- [STATED GOAL]:
Copy every one of the rows below word for word, without changing anything.

- [MATERIAL SHOWN]:
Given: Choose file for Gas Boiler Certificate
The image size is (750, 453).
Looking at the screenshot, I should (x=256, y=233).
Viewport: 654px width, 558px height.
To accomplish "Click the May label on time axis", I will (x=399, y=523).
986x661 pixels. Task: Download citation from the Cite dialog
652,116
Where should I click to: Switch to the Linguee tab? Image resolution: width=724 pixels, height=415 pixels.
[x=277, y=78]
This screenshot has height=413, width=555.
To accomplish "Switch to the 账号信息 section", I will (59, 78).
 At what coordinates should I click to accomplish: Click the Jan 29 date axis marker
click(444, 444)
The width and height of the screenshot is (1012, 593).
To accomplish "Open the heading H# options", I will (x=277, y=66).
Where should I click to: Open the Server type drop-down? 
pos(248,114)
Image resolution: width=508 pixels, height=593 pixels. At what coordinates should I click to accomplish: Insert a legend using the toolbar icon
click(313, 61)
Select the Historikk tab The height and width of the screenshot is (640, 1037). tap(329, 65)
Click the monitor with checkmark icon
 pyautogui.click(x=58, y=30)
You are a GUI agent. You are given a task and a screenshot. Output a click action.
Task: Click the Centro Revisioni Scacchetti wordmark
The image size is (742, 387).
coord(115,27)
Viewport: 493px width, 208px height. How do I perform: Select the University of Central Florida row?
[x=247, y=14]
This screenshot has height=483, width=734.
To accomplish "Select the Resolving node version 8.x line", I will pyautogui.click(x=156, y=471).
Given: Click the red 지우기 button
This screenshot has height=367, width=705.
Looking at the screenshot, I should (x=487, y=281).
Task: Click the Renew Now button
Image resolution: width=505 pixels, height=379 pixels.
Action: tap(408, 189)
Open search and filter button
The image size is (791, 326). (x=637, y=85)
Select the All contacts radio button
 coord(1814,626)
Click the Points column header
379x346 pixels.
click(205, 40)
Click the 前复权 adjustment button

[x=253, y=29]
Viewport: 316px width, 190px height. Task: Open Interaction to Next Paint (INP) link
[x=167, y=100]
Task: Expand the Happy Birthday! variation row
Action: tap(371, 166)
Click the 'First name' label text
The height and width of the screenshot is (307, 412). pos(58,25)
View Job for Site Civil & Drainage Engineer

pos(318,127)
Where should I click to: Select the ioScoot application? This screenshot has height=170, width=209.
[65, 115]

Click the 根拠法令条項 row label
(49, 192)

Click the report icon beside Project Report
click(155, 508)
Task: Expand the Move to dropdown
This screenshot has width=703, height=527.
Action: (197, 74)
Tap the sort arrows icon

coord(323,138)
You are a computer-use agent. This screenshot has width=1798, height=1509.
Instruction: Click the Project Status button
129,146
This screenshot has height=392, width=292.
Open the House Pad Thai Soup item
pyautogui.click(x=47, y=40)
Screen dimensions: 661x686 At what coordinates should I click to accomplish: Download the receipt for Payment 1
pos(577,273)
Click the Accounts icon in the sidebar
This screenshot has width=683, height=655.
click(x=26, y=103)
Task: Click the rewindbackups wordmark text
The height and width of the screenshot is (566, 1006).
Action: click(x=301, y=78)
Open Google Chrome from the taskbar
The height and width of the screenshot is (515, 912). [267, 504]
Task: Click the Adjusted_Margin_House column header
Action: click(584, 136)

- [RESPONSE TO THE TASK]:
Given: Choose file for Gas Boiler Certificate
The image size is (750, 453).
Looking at the screenshot, I should (x=256, y=233).
Viewport: 654px width, 558px height.
To accomplish "Click the May label on time axis", I will (x=399, y=523).
986x661 pixels. Task: Download citation from the Cite dialog
652,116
Where should I click to: Switch to the Linguee tab? Image resolution: width=724 pixels, height=415 pixels.
[x=277, y=78]
This screenshot has height=413, width=555.
To accomplish "Switch to the 账号信息 section", I will (59, 78).
 At what coordinates should I click to accomplish: Click the Jan 29 date axis marker
click(444, 444)
The width and height of the screenshot is (1012, 593).
To accomplish "Open the heading H# options", I will (x=277, y=66).
Where should I click to: Open the Server type drop-down? 
pos(248,114)
Image resolution: width=508 pixels, height=593 pixels. At what coordinates should I click to accomplish: Insert a legend using the toolbar icon
click(313, 61)
Select the Historikk tab The height and width of the screenshot is (640, 1037). tap(329, 65)
Click the monitor with checkmark icon
 pyautogui.click(x=58, y=30)
You are a GUI agent. You are given a task and a screenshot. Output a click action.
Task: Click the Centro Revisioni Scacchetti wordmark
The image size is (742, 387).
coord(115,27)
Viewport: 493px width, 208px height. How do I perform: Select the University of Central Florida row?
[x=247, y=14]
This screenshot has height=483, width=734.
To accomplish "Select the Resolving node version 8.x line", I will pyautogui.click(x=156, y=471).
Given: Click the red 지우기 button
This screenshot has height=367, width=705.
Looking at the screenshot, I should (x=487, y=281).
Task: Click the Renew Now button
Image resolution: width=505 pixels, height=379 pixels.
Action: tap(408, 189)
Open search and filter button
The image size is (791, 326). (x=637, y=85)
Select the All contacts radio button
 coord(1814,626)
Click the Points column header
379x346 pixels.
click(205, 40)
Click the 前复权 adjustment button

[x=253, y=29]
Viewport: 316px width, 190px height. Task: Open Interaction to Next Paint (INP) link
[x=167, y=100]
Task: Expand the Happy Birthday! variation row
Action: tap(371, 166)
Click the 'First name' label text
The height and width of the screenshot is (307, 412). pos(58,25)
View Job for Site Civil & Drainage Engineer

pos(318,127)
Where should I click to: Select the ioScoot application? This screenshot has height=170, width=209.
[65, 115]

Click the 根拠法令条項 row label
(49, 192)

Click the report icon beside Project Report
click(155, 508)
Task: Expand the Move to dropdown
This screenshot has width=703, height=527.
Action: (197, 74)
Tap the sort arrows icon

coord(323,138)
You are a computer-use agent. This screenshot has width=1798, height=1509.
Instruction: Click the Project Status button
129,146
This screenshot has height=392, width=292.
Open the House Pad Thai Soup item
pyautogui.click(x=47, y=40)
Screen dimensions: 661x686 At what coordinates should I click to accomplish: Download the receipt for Payment 1
pos(577,273)
Click the Accounts icon in the sidebar
This screenshot has width=683, height=655.
click(x=26, y=103)
Task: Click the rewindbackups wordmark text
The height and width of the screenshot is (566, 1006).
Action: click(x=301, y=78)
Open Google Chrome from the taskbar
The height and width of the screenshot is (515, 912). [267, 504]
Task: Click the Adjusted_Margin_House column header
Action: click(584, 136)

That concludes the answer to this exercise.